Suggested Working Meeting Guidelines

 

Trigger Warning

The content discussed at this meeting may be sensitive to some attendees. If triggered take a break.
We ask another attendee to take a break with you and check in. "R U OK?"

 

1. We value stories of lived experience and we want to communicate about the topic safely.

a. We recognize the value of stories of lived experience and welcome them as an essential part of our discourse.

b. We also recognize that certain words and details about suicide attempts or deaths can activate emotions and feelings. To communicate safely, we will strive to be mindful about sharing details of a suicide attempt or death, discussion about means or other topics that may have potentially dangerous content.

c. While statistics are a powerful tool for raising public awareness, stigma-busting and advocating for better health care, be aware of their impact when speaking.

d. Confidentiality: To make it a safe environment, please don’t share personal stories that are told in the meeting outside the meeting.

e. How we say it matters. We suggest using the phrase “died by suicide” instead of “commit,” because “commit” is a word associated with a crime or a sin. We also suggest avoiding the use of the terms “successful” or “unsuccessful” when talking about attempts/suicides; as an alternative we suggest saying “attempts” or “died by suicide,” so that we avoid attributing positives or negatives.

f. Create a safe environment. To do this I encourage the appointment of a "vibes checker" to oversee our process to ensure that safety.

2. Start and end on time.

3. Please place mobile phones on vibrate during the meeting and take important calls outside the room.

4. The role of the Chair and meeting facilitators is to manage the agenda, the discussions and the time we have together; please cooperate with their requests.

5. There are often many possible solutions to complex issues; when generating ideas about solutions, please strive to speak about interests not positions.

6. Listen and be open to hearing different perspectives.

7. Please raise your hand to be recognized by the facilitator if you want to contribute to the group. You will be placed on a chronological list and you may put your hand down.

8. Share the airtime and self-regulate your participation; please don’t interrupt others while they are speaking, especially if they pause. Suggest speaker says "I'm complete for now" when they have finished.

9. Please keep to one conversation and avoid sidebar conversations.

10. Use "I" statements.

11. Don't use acronyms. This is a very diverse community that needs to hold to a common language.
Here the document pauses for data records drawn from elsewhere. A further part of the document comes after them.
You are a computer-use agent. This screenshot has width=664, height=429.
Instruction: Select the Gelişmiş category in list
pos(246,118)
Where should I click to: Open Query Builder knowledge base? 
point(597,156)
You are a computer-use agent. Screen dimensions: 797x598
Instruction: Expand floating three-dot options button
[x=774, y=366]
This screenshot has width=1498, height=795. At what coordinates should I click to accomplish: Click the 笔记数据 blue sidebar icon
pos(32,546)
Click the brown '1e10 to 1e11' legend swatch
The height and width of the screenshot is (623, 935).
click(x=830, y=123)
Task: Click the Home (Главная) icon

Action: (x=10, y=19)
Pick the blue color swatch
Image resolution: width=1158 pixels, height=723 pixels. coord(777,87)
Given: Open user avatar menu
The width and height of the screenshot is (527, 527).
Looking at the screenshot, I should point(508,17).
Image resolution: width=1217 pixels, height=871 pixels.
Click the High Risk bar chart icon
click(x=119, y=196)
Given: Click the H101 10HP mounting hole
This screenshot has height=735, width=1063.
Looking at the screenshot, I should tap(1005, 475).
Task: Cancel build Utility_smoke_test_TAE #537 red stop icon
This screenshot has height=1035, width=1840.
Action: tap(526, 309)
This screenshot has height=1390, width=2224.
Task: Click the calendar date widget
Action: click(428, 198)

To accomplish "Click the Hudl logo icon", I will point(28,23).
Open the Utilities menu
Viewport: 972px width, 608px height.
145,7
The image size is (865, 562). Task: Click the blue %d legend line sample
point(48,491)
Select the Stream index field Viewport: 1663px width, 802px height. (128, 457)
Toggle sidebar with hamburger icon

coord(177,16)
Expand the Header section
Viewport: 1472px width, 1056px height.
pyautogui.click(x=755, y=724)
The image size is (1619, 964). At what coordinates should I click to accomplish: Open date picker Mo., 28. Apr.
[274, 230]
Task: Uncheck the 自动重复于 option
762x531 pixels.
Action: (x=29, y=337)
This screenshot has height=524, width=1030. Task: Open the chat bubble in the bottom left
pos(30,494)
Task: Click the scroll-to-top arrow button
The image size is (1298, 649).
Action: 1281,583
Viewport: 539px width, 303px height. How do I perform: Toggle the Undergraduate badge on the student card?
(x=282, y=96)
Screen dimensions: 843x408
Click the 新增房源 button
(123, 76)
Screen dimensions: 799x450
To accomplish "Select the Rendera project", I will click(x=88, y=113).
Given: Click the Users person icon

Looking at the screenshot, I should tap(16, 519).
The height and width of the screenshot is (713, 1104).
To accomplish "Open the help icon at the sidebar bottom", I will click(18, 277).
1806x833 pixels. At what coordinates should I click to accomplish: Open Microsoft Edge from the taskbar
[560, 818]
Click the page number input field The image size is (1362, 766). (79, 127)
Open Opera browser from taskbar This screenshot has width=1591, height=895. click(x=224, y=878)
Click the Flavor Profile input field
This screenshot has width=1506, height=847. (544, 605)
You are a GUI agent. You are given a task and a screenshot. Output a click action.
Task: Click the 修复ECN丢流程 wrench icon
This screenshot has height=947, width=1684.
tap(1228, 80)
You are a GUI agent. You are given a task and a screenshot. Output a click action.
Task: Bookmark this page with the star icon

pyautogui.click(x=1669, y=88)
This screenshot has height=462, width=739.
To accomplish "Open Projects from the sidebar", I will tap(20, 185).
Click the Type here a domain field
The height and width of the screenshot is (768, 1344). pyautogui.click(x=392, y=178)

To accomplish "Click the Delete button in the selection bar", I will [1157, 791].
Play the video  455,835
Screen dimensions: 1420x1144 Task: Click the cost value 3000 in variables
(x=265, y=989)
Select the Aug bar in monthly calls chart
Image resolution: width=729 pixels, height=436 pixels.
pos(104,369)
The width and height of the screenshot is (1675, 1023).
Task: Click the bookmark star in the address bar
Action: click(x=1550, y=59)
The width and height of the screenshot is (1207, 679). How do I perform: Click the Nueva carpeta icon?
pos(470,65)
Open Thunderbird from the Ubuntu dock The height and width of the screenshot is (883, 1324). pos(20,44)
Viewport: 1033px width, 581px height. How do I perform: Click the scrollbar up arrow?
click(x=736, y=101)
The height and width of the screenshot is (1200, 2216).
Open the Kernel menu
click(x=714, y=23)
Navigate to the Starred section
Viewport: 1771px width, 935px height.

I suggest an "acronym checker".

12. Run voting on a "consensus model.".

13. At the end of each meeting voice the next steps you hope to accomplish prior to the next meeting, that foster commitment to the goals.

14. Request any assistance from a particular stakeholder or group to accomplish that next step.

15. An opportunity to crit and especially self-crit.

a. Crit: If you have a real concern about someone's actions ask their permission to share and if given, state your criticism in four parts: 1. When you _____, 2. I feel____. In the future I ask that you ______, 4. so that I can ______________________.

b. Self-Crit is an opportunity for you to take responsibility for something you said or action that wasn't appropriate, especially for an area of concern like suicide.

16. Let's insure that this space remains safe for everyone while doing this important work.

17. We'll each take responsibilility to see that the room is picked up and whatever we brought we take back.

18. Resource Table – please share information about upcoming events, programs, or trainings by providing written materials for the resource table which will be available at all meetings of the Council; because of time limitations we request no verbal announcements; thank you for your cooperation.